Michael Woodley returned to his hometown of Frostproof, Florida, in 2011 at the request of his dying mother to take care of the land and keep it in the family. After a firefighting career of more than 30 years with the Florida Forest Service that took him all over the state, he is now growing lemons on 20 acres on his grandparents’ property.
Woodley comes from a long line of agricultural producers on both sides of his family. His great-great grandparents on his father’s side sailed to Fort Myers from Ireland in the 1880s and had hundreds of acres of citrus and cattle. His family on his mother’s side has been in agriculture for four generations. Now Woodley is a small producer of a specialty crop.
“When people think of farming, they think of big fields, combines and grain elevators, not a lemon tree,” he says.
Woodley attempted to grow the oranges and grapefruit he inherited on the property, but after fighting canker and greening, he wanted to try something a little different. “There is a tremendous demand for lemon oil, from cleaning products to flavorings,” he says. In 2018, he planted high-producing Bearss lemon trees that are resistant to citrus greening. The trees are expected to produce in 2023 and bear two crops per year.

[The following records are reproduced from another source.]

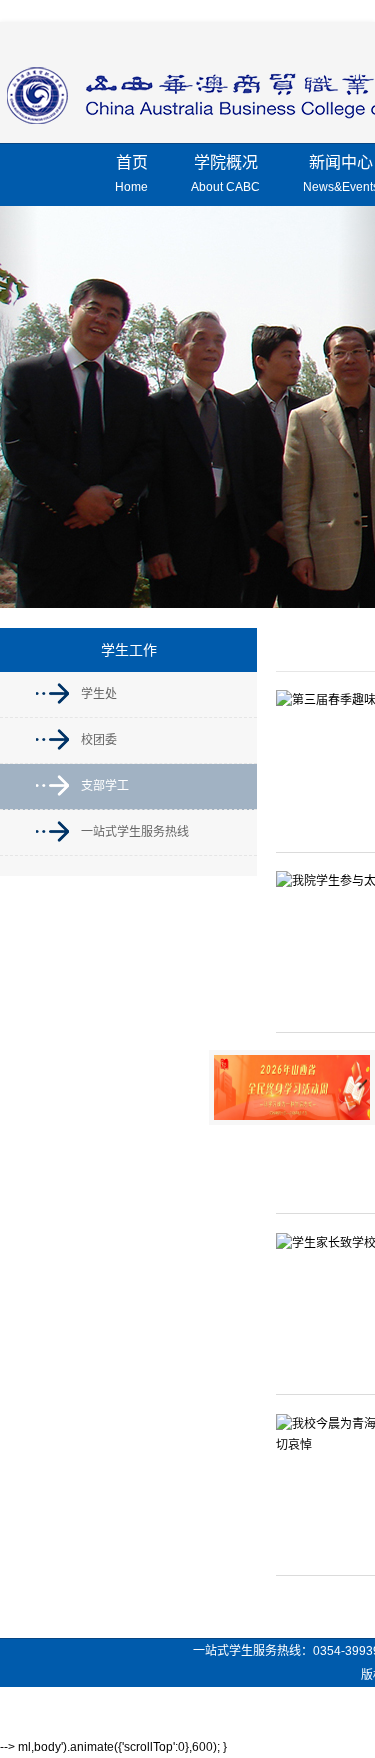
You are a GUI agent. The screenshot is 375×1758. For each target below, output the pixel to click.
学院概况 (225, 174)
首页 (131, 174)
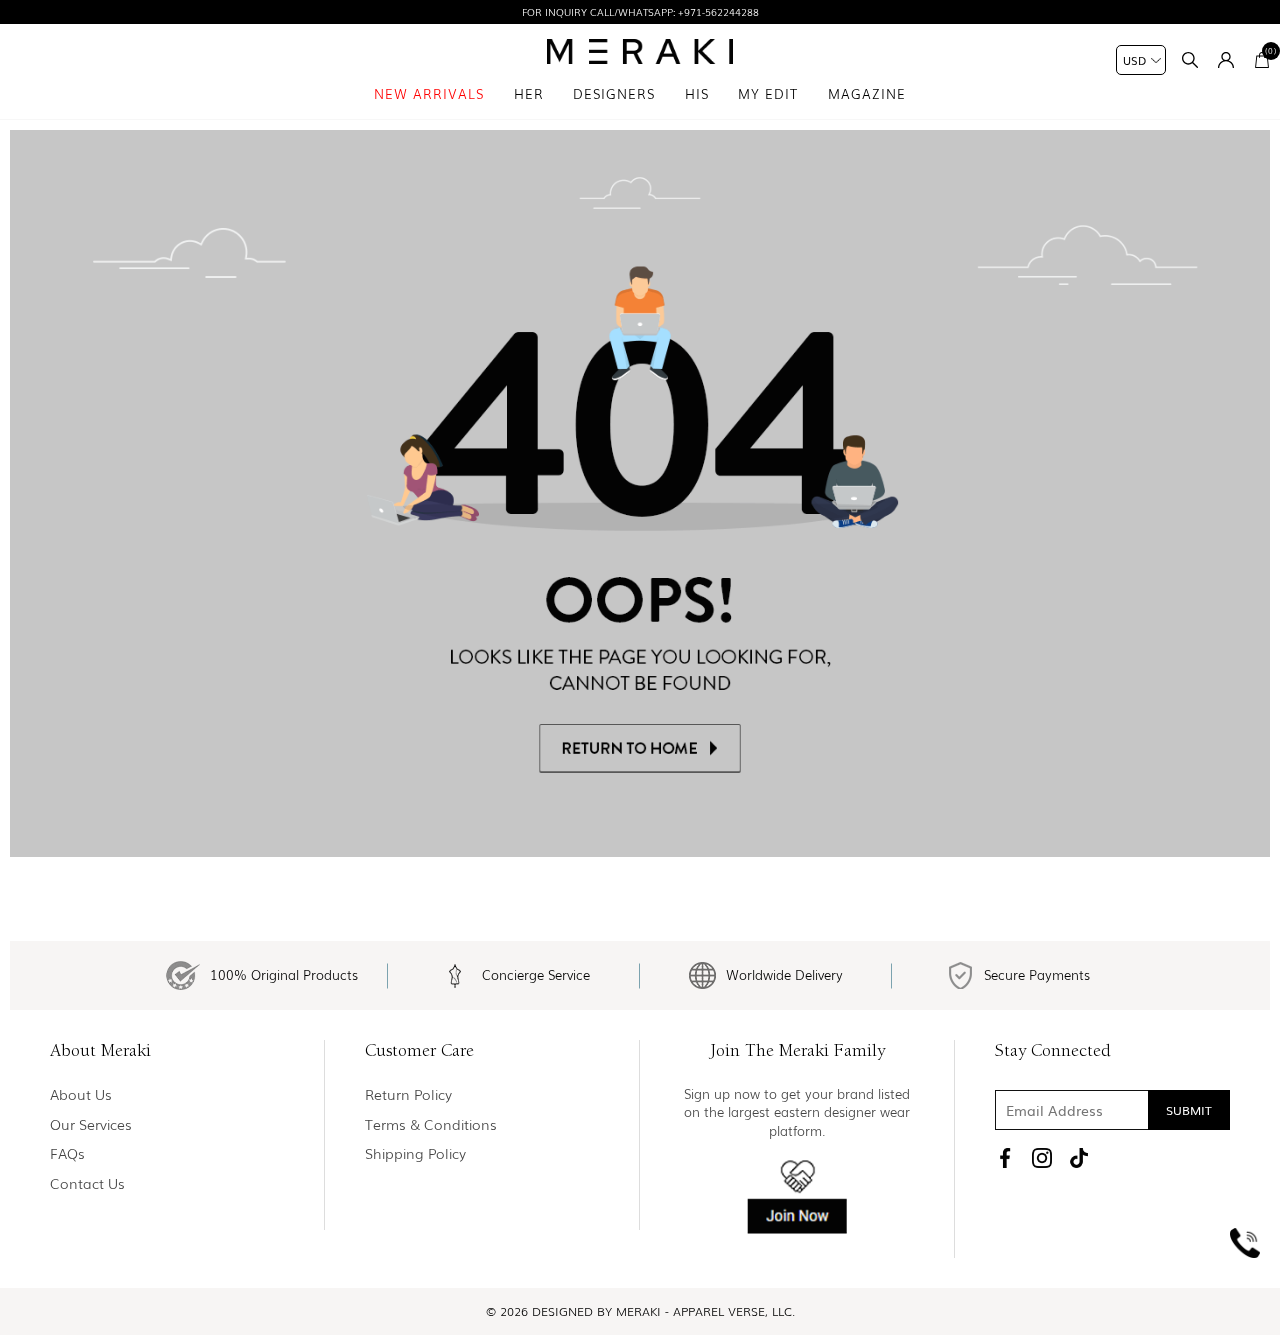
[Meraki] (640, 51)
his (697, 93)
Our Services (91, 1124)
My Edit (768, 93)
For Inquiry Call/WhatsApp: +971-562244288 (640, 11)
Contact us (87, 1183)
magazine (867, 93)
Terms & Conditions (431, 1124)
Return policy (408, 1094)
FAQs (67, 1153)
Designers (614, 93)
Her (529, 93)
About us (81, 1094)
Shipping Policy (415, 1153)
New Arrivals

“No one in this area has grown lemons commercially since a hard freeze wiped out all the lemon orchards in 1962,” Woodley says.
He used financial assistance from the U.S. Department of Agriculture’s Natural Resources Conservation Service Environmental Quality Incentive Program to install microirrigation in 2019. He signed up for the Conservation Stewardship Program and was accepted for a four-year contract to plant pollinator habitat. Woodley will receive annual payments to maintain his existing conservation activities in addition to planting pollinator habitat.
He says he is trying to use as little chemicals and pesticides as possible. Although citrus doesn’t require bees to pollinate, he says the grove will produce a third more fruit by having bees. He also wants to attract a host of diverse “good insects” to eliminate pests. “And it’s just beneficial to the environment,” he says.